Department of Pharmaceutics, Faculty of Pharmacy, Jamia Hamdard, New Delhi 62, India.
Drug Discov Today. 2010 Nov;15(21-22):958-65. doi: 10.1016/j.drudis.2010.08.007. Epub 2010 Aug 17.
Self-emulsifying drug delivery systems are a vital tool in solving low bioavailability issues of poorly soluble drugs. Hydrophobic drugs can be dissolved in these systems, enabling them to be administered as a unit dosage form for per-oral administration. When such a system is released in the lumen of the gastrointestinal tract, it disperses to form a fine emulsion (micro/nano) with the aid of GI fluid. This leads to in situ solubilization of drug that can subsequently be absorbed by lymphatic pathways, bypassing the hepatic first-pass effect.

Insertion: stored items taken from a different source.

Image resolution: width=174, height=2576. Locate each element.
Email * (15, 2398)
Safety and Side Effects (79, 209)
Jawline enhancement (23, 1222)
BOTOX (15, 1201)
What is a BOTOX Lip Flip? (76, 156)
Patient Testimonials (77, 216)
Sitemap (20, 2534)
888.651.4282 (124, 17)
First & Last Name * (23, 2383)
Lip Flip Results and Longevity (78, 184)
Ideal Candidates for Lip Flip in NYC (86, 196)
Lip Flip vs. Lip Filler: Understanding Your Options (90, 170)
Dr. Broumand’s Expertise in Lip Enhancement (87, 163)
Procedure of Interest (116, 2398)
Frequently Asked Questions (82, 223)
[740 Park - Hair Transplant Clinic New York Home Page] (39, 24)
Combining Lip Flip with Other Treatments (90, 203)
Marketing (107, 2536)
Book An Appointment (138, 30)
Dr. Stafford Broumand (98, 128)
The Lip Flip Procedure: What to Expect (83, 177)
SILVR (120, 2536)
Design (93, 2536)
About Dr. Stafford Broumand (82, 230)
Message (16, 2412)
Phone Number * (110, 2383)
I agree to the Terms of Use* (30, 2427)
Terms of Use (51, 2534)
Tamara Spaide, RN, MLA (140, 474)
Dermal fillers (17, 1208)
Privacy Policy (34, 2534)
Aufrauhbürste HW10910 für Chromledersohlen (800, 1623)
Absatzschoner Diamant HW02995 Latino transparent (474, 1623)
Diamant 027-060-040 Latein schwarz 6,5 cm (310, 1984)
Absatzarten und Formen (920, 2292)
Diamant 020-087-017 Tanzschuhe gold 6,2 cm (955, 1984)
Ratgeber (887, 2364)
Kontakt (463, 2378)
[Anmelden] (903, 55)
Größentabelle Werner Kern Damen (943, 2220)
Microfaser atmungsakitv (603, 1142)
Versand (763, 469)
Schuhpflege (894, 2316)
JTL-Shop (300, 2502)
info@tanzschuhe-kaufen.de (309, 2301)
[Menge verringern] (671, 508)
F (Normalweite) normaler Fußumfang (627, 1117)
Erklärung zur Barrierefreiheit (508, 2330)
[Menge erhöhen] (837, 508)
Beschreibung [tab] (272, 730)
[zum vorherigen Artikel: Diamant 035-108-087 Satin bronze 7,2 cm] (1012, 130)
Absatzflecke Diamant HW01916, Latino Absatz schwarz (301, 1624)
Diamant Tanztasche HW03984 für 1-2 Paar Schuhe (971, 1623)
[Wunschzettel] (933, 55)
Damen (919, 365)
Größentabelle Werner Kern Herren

This article presents an exhaustive account of various literature reports on diverse types of self-emulsifying formulations with emphasis on their formulation, characterization and in vitro analysis, with examples of currently marketed preparations.
自乳化药物传递系统是解决难溶性药物生物利用度低问题的重要工具。亲脂性药物可以溶解在这些系统中,从而可以将其作为口服给药的单位剂型给药。当这样的系统在胃肠道腔中释放时,它会在 GI 液的帮助下分散形成精细的乳液(微/纳米)。这导致药物的原位增溶,随后可以通过淋巴途径被吸收,绕过肝脏首过效应。本文全面介绍了各种关于不同类型自乳化制剂的文献报告,重点介绍了它们的制剂、特性和体外分析,并举例说明了目前市售的制剂。